Listing:
======
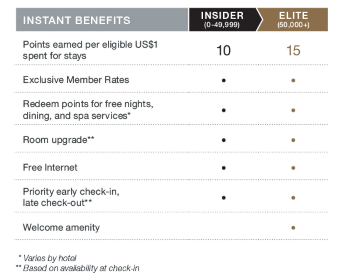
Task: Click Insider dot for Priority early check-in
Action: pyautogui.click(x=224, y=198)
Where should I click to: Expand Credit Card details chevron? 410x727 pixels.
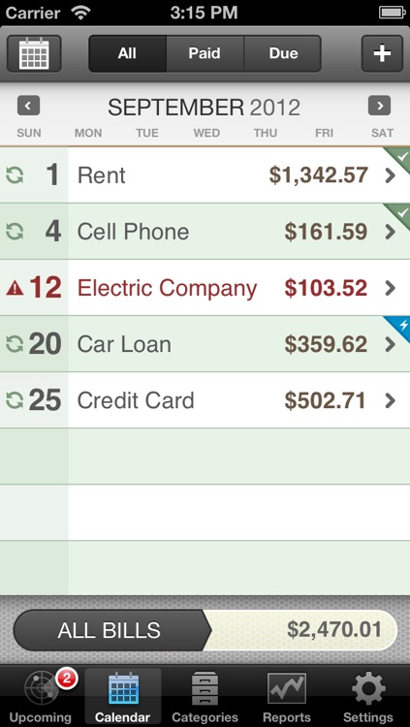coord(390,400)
======
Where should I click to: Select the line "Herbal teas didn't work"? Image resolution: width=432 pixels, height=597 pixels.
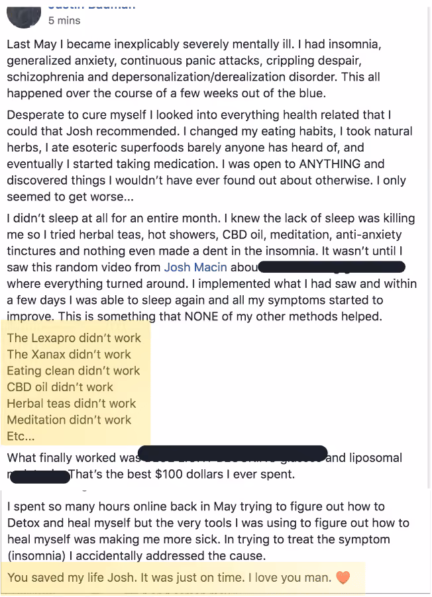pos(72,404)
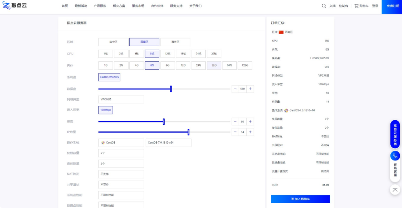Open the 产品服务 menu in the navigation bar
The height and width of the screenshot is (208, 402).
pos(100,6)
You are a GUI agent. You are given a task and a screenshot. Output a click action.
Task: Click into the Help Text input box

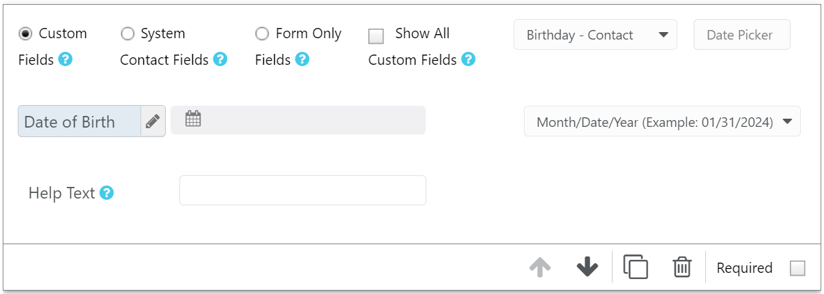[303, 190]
======
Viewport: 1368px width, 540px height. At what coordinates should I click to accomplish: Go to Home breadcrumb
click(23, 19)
======
Work required: Please show each line of the data above that contains the word "height". Case counts.

Expected output:
Where should I click to: Select the line "Herbal teas didn't work"? Image resolution: width=432 pixels, height=597 pixels.
The height and width of the screenshot is (208, 402).
Viewport: 1368px width, 540px height. At what coordinates should I click to accomplish: Go to Home breadcrumb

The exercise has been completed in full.